Embora o art. 2º da Lei 11.718/2008 tenha estabelecido que "para o trabalhador rural empregado,
o prazo previsto no art. 143 da Lei nº 8.213, de 24 de julho de 1991, fica prorrogado até o dia 31
de dezembro de 2010", mesmo a partir de 01.01.2011 é possível a concessão do benefício,
contudo, com base em fundamento legal diverso.
A aposentadoria por idade continua sendo devida aos rurícolas, não mais nos termos do art. 143
do PBPS, mas, sim, com fulcro no art. 48 e parágrafos da Lei 8.213/91, com as modificações
introduzidas pela Lei 11.718/2008:
Art. 48. A aposentadoria por idade será devida ao segurado que, cumprida a carência exigida
nesta Lei, completar 65 (sessenta e cinco) anos de idade, se homem, e 60 (sessenta), se mulher.
(Redação dada pela Lei nº 9.032, de 1995).
§ 1º Os limites fixados no caput são reduzidos para sessenta e cinqüenta e cinco anos no caso de
trabalhadores rurais, respectivamente homens e mulheres, referidos na alínea a do inciso I, na
alínea g do inciso V e nos incisos VI e VII do art. 11. (Redação dada pela Lei nº 9.876, de 1999).
§ 2º Para os efeitos do disposto no § 1º deste artigo, o trabalhador rural deve comprovar o efetivo
exercício de atividade rural, ainda que de forma descontínua, no período imediatamente anterior
ao requerimento do benefício, por tempo igual ao número de meses de contribuição
correspondente à carência do benefício pretendido, computado o período a que se referem os
incisos III a VIII do § 9º do art. 11 desta Lei. (Redação dada pela Lei nº 11.718, de 2008).

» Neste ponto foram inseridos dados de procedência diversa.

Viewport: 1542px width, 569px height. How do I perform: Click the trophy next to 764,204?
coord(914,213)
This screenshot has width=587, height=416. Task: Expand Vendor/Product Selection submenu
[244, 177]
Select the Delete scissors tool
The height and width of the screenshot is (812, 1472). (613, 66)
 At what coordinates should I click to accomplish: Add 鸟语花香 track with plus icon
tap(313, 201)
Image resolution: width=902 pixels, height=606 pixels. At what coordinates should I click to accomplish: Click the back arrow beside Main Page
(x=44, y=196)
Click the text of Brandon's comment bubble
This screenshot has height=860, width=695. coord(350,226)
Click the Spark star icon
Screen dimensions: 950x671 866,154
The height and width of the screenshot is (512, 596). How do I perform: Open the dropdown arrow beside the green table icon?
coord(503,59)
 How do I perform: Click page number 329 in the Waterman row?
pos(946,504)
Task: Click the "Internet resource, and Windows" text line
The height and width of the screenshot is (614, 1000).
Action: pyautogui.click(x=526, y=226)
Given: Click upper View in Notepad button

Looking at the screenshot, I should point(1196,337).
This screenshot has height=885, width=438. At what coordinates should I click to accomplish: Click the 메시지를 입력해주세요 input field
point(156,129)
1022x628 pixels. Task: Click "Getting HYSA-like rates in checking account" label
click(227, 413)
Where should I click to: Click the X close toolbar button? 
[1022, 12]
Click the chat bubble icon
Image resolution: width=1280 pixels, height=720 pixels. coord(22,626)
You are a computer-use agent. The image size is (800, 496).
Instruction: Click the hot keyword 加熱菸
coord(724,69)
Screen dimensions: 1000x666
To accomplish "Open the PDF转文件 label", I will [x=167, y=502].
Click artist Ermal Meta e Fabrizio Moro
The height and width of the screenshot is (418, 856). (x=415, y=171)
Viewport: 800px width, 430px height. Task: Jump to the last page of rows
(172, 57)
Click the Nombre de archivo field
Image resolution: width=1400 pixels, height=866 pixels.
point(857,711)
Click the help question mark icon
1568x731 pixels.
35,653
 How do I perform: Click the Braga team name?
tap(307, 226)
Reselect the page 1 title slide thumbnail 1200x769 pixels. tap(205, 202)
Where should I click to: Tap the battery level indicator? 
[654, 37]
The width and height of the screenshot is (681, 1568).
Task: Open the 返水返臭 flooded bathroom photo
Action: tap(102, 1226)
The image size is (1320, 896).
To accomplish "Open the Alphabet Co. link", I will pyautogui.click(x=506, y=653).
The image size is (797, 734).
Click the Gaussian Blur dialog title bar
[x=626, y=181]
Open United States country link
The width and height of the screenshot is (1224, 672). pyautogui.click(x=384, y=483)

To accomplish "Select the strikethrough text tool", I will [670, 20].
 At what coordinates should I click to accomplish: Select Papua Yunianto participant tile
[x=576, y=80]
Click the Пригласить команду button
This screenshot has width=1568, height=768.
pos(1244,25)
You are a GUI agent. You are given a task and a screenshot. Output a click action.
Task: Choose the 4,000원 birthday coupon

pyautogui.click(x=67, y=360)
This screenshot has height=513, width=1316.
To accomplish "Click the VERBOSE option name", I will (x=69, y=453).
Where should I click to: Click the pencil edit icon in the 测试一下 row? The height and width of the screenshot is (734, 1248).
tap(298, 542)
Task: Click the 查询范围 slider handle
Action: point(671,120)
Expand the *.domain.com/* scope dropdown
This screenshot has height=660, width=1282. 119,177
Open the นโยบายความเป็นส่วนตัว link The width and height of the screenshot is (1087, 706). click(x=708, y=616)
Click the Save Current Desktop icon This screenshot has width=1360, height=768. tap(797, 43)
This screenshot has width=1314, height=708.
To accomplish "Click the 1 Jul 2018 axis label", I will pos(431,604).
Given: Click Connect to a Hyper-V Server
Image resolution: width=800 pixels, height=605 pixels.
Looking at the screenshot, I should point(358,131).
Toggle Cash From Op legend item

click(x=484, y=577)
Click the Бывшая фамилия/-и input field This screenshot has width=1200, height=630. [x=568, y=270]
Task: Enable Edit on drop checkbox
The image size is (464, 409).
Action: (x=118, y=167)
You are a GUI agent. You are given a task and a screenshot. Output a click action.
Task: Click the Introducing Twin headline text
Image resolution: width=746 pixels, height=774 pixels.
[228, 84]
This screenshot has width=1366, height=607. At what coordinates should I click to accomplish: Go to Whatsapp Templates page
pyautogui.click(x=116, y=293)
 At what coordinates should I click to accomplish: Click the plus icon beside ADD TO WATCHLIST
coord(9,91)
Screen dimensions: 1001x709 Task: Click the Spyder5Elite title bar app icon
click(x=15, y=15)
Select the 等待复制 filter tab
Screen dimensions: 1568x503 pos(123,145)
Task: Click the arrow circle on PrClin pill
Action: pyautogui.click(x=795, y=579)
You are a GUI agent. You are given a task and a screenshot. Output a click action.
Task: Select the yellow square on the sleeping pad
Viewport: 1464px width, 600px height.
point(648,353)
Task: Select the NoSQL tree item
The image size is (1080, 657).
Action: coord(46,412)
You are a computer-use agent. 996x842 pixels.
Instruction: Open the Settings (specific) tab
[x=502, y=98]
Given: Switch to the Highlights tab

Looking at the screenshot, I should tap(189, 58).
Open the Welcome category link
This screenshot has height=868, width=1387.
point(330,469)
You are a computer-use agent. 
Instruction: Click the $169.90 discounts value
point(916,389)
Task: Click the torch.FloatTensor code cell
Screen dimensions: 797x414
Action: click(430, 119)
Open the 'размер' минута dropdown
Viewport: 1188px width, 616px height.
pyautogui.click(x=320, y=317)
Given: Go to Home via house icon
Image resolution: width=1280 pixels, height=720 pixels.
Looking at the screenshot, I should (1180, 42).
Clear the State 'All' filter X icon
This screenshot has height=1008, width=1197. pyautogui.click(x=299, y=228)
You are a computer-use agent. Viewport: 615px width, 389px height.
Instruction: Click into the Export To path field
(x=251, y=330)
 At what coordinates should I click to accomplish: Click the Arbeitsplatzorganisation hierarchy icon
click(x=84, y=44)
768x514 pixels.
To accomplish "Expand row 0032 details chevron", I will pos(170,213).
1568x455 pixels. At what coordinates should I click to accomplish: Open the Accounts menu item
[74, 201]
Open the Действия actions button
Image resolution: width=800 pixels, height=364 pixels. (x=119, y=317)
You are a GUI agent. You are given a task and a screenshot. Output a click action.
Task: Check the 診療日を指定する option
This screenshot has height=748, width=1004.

§ 3º Os trabalhadores rurais de que trata o § 1º deste artigo que não atendam ao disposto no § 2º
deste artigo, mas que satisfaçam essa condição, se forem considerados períodos de contribuição
sob outras categorias do segurado, farão jus ao benefício ao completarem 65 (sessenta e cinco)
anos de idade, se homem, e 60 (sessenta) anos, se mulher. (Incluído pela Lei nº 11.718, de
2008).
§ 4o Para efeito do § 3º deste artigo, o cálculo da renda mensal do benefício será apurado de
acordo com o disposto no inciso II do caput do art. 29 desta Lei, considerando-se como salário-
de-contribuição mensal do período como segurado especial o limite mínimo de salário-de-
contribuição da Previdência Social. (Incluído pela Lei nº 11.718, de 2008).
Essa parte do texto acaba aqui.